[[ TEXT SEGMENT, beginning ]]

The five most frequent contacts in the bacterial analysis (Author response image 2, left) are reported in Author response table 3. We observe that the four first contacts (denoted by (*) in the table) are among the first five contacts predicted in the complete dataset. These observations support the idea that the coevolutionary signal that we observe in the complete dataset stems from the bacterial sequences in our sample. We added these results, based on separate bacterial and eukaryotic sequences to the manuscript (Figure 3—figure supplement 1) and commented on them in the main text.

Author response table 3

Five most frequent contacts in the coevolutionary analysis restricted to bacterial sequences. Contacts denoted by (*) are among the five first predicted contacts in the full dataset.

https://doi.org/10.7554/eLife.23471.034
ContactFrequency
D208 – K26 (*)1
N187 – K23 (*)1
T189 – R19 (*)0.83
L392 – A29 (*)0.81
V215 – Y540.75

3) Apart from the seed, it is also not clear if eventually non-bacterial sequences were removed from the final MSA. If you did not do so, it would be very important to present the same analysis only on bacterial sequences and discuss differences in the inference (if any).

[[ TEXT SEGMENT, end ]]
[[ RECORDS PROVIDED, beginning ]]

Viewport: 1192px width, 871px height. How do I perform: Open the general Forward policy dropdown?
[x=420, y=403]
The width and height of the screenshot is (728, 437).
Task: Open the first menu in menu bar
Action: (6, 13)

[[ RECORDS PROVIDED, end ]]

** WHAT TO DO **
• A. In the author response on the coevolutionary analysis, where in the manuscript were the results based on separate bacterial and eukaryotic sequences added?
• B. Write the next part of the author response on the coevolutionary analysis, starting after its last sentence.

** ACTIVITY ANSWERS **
• A. Figure 3—figure supplement 1

• B.
On a related note, it would be interesting to verify your claim that the statistics over repeated random matchings is informative, by applying your method to PPI treated in past work where the operon-based matching is known. This will provide insights into the generalizability of the approach to other protein systems lacking operons. The same problem has been recently addressed by two papers by Bitbol et al. and by Gueudre et al. in PNAS (2016). Both propose rather involved matching schemes. Would the application of your methods improve the results? In case these papers provide their codes, this would be an easy analysis to be added. The paper has applied the selection criteria of Hopf et al., 2014 with a cutoff of 0.8. The quantity subject to this cutoff is not mentioned. Why should the cutoff established for operonic matchings be applicable to random matchings? We are rather surprised (positively) that a random matching produces similarly strong signal.

We addressed above (point 2) the question regarding the consequences of limiting the DCA analysis to bacterial (or non-bacterial) sequences. For the sake of clarity, we discuss here the application of our random matching algorithm to an alternative system as requested by the reviewers. Please find below our considerations about the application of the IPA (Iterative Pairing Algorithm, IPA, Bitbol et al.) and PPM (Progressive Paralog Matching, PPM, Guedré et al.) schemes to the Hsp40/Hsp70 case (point 4) and the selection criteria (point 5).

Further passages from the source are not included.